What to produce: Reproduce, word for word, the lines in the material below starting with the one that has "Go to last page in service pagination" and going on through the one that has "The height and width of the screenshot is (752, 1126).". Leave out all pictures.

------ Data supplied ------

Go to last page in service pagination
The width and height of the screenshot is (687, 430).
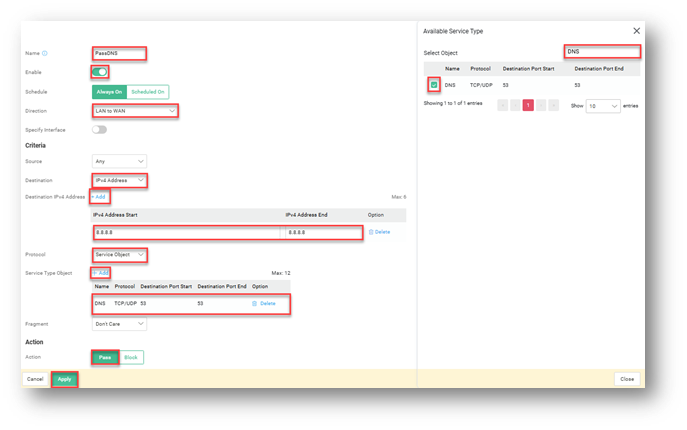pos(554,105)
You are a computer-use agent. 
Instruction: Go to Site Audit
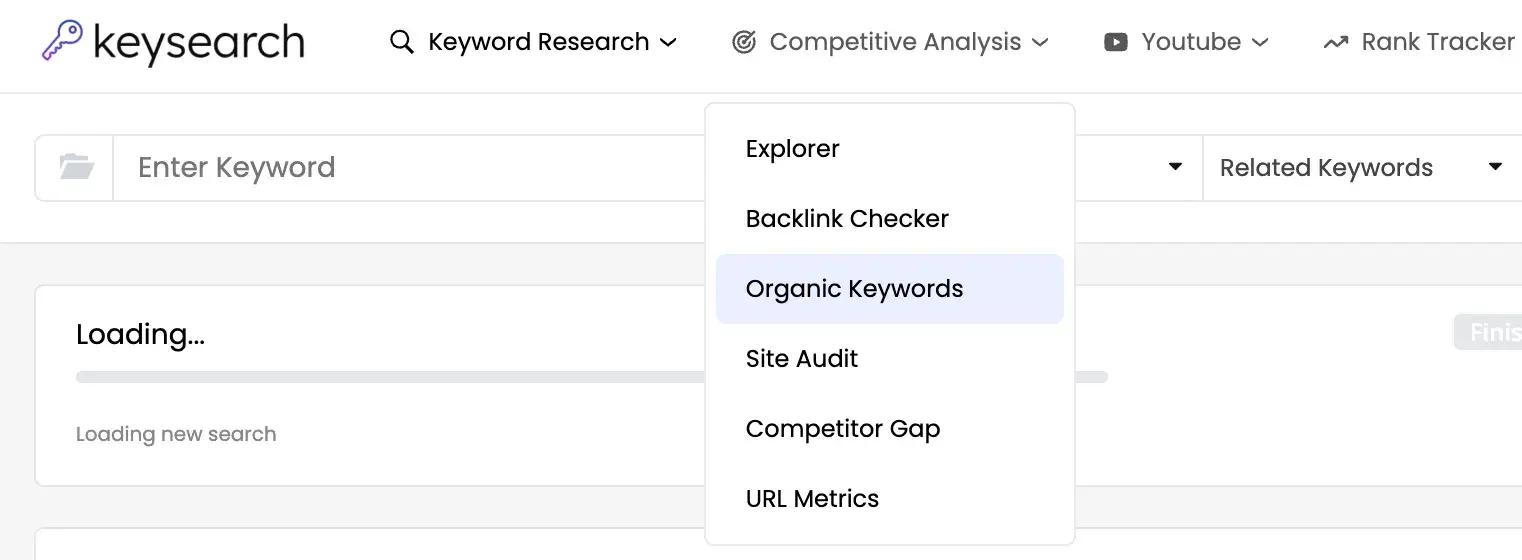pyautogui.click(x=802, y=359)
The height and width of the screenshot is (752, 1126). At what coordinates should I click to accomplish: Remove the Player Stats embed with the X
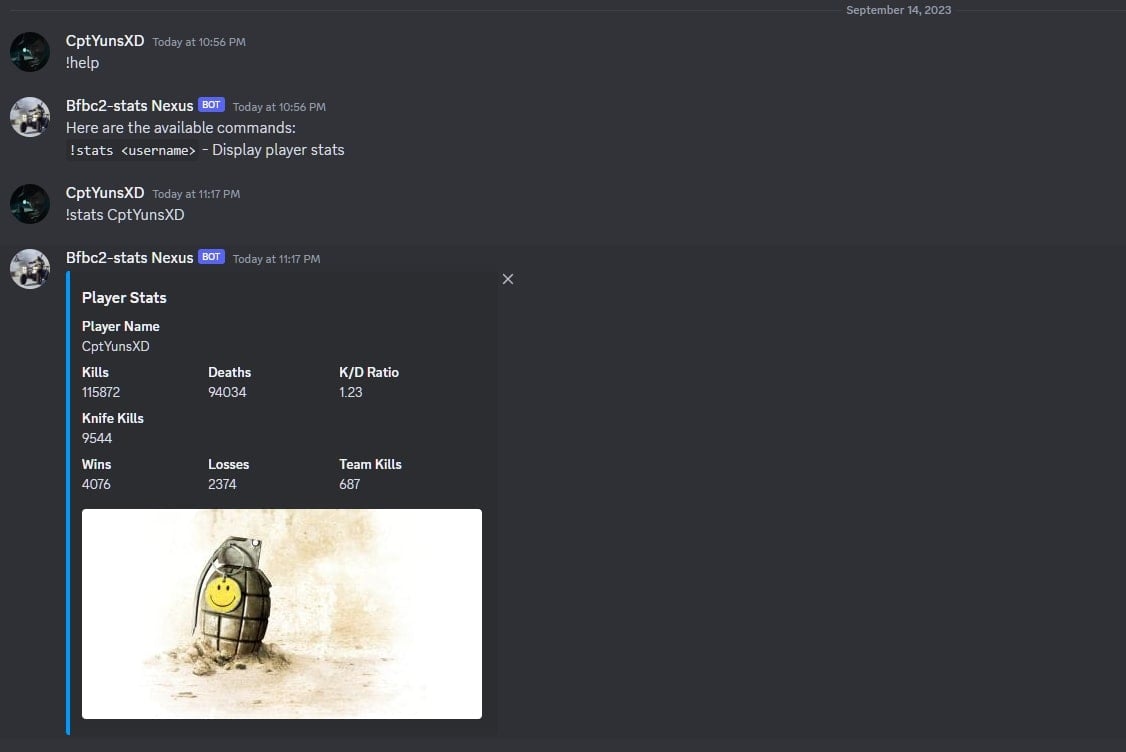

------
------ Data supplied ------

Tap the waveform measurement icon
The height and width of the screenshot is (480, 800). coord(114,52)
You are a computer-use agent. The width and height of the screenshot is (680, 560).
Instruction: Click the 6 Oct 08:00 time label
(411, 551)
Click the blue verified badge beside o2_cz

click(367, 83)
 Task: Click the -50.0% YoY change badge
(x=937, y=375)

------

Expected answer:
Go to last page in service pagination
The width and height of the screenshot is (687, 430).
pos(554,105)
You are a computer-use agent. 
Instruction: Go to Site Audit
pyautogui.click(x=802, y=359)
The height and width of the screenshot is (752, 1126). At what coordinates should I click to accomplish: Remove the Player Stats embed with the X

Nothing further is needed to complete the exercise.